Formato: Online Artículo Texto
Lenguaje:English
Publicado: Elsevier 2023
Materias:
Acceso en línea:https://www.ncbi.nlm.nih.gov/pmc/articles/PMC10334452/
https://www.ncbi.nlm.nih.gov/pubmed/37327699
http://dx.doi.org/10.1016/j.esmoop.2023.101585
Descripción
Sumario:BACKGROUND: The search for prognostic biomarkers indicating sensitivity to immunotherapy in lung adenocarcinoma patients has zeroed in on genes in the switch/sucrose non-fermentable (SWI/SNF) pathway. The mutational profiles of key genes are not clearly defined, however, and no comparisons have been conducted on whether mutations in the genes involved provide the same predictive value.
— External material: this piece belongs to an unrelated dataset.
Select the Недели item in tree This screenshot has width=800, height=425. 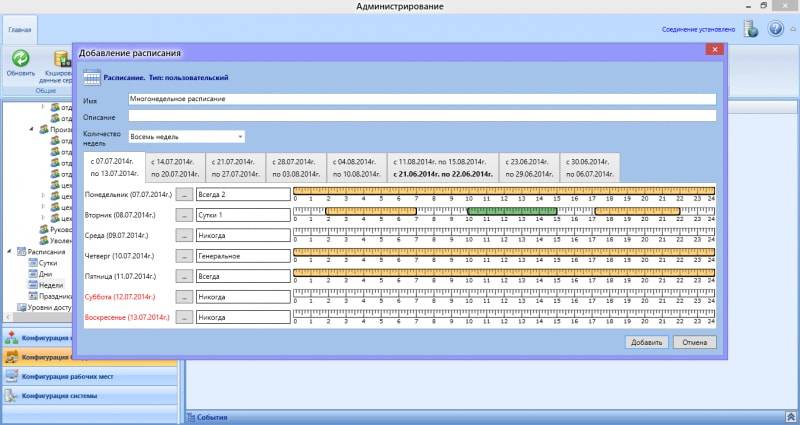(x=51, y=284)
METHODS: In this study, analysis of clinical factors, tumor mutation burden (TMB), chromosomal instability, and co-alterations was conducted for 4344 lung adenocarcinoma samples. Independent online cohorts (N = 1661 and 576) were used to supplement the analysis with survival and RNA-seq data. RESULTS: Mutational burden and chromosomal instability analysis showed that ARID family mutations (including ARID1A, ARID1B, or ARID2 mutations) and SMARC family mutations (including SMARCA4 or SMARCB1 mutations) display different profiles from wild-type (WT) samples (TMB: ARID versus WT: P < 2.2 × 10(−16), SMARC versus WT: P < 2.2 × 10(−16); CIN: ARID versus WT: P = 1.8 × 10(−5), SMARC versus WT: P = 0.027). Both mutant groups have a higher proportion of transversions than transitions, whereas the ratio is more equal for wild-type samples. Survival analysis shows that patients with ARID mutations were more sensitive to immunotherapy treatment than wild-type and SMARC-mutated patients (P < 0.001 and P = 0.013, respectively), and multivariate Cox analysis reveals that the presence of ARID mutations is likely the main cause. CONCLUSIONS: The research presented in this study shows that mutations in the ARID gene family, including ARID1A, ARID1B, and ARID2, are primarily responsible for the sensitive response to immunotherapy treatment in patients with lung adenocarcinoma.